I want to convert an array of unsigned char to a signed int! I've already done some try, and the conversion works for the single element like this:

  unsigned char byte[2];
  signed char *valueS[2];
  byte[0] = 0b11110111;
  byte[1] = 0b00001001;

  //Conversion
  for(int i = 0; i < 2; i++)
  {
     valueS[i] = (signed char*)&byte[i];
  }

  //Result
  printf("Val 0 -> %d \n", *valueS[0]); // print -9 Correctly
  printf("Val 1 -> %d \n", *valueS[1]); // print 9 Correctly

  //But when i try to print a 16 bit signed
  printf("Int %d \n", *(signed short*)valueS); //It doesn't work! I expected -2295

How can i get the 16 bit signed int from that unsigned char array? Thank you in advance!

Answer 1

How can i get the 16 bit signed int from that unsigned char array?

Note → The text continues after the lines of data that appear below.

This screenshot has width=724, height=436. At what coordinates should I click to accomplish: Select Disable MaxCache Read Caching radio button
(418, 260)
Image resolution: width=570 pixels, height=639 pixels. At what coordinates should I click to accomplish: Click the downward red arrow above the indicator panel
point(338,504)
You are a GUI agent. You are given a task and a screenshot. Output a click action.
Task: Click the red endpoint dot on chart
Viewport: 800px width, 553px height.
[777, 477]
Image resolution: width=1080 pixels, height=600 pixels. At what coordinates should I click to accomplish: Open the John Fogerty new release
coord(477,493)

Supposing you mean you want to obtain the int16_t whose representation is byte-for-byte identical to the contents of an arbitrary array of two unsigned char , the only conforming approach is to declare an int16_t object and copy the array elements to its representation. You could use the memcpy() function to do the copying, or you could do it manually.

For example,

#include <stdint.h>

// ...

    unsigned char byte[2] = { 0xF7, 0x05 };
    int16_t my_int;
    unsigned char *ip = (unsigned char *) &my_int;

    ip[0] = byte[0];
    ip[1] = byte[1];
    printf("Int %d \n", my_int);

You might see a recommendation to use a pointer aliasing trick to try to reinterpret the bytes of the array directly as the representation of an integer. That would take a form similar to your code example, but such an approach is non-conforming, and formally it yields undefined behavior. You may access the representation of an object of any type via a pointer to [ unsigned ] char , as the code in this answer does, but, generally, you may not otherwise access an object via a pointer to a type incompatible with that object's.

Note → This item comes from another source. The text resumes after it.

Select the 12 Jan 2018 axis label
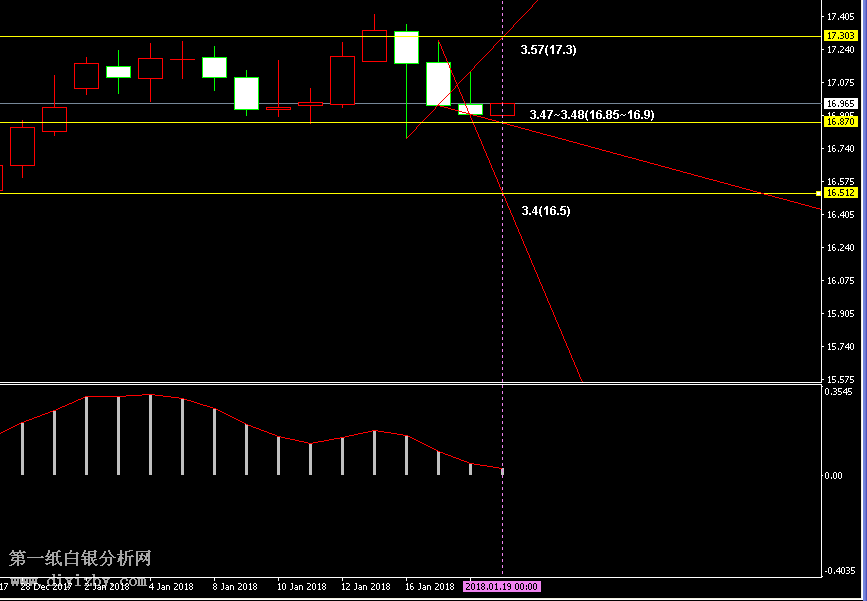coord(366,587)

Note also that the printf above is a bit sloppy. In the event that int16_t is a different type from int , such as short int , the corresponding printf directive for it will have a length modifier in it -- likely %hd . But because of details of the way printf is declared, it is the result of promoting my_int to int that will be passed to printf . That rescues the mismatch, and in practice, the printed result will be the same as if you used the correct directive.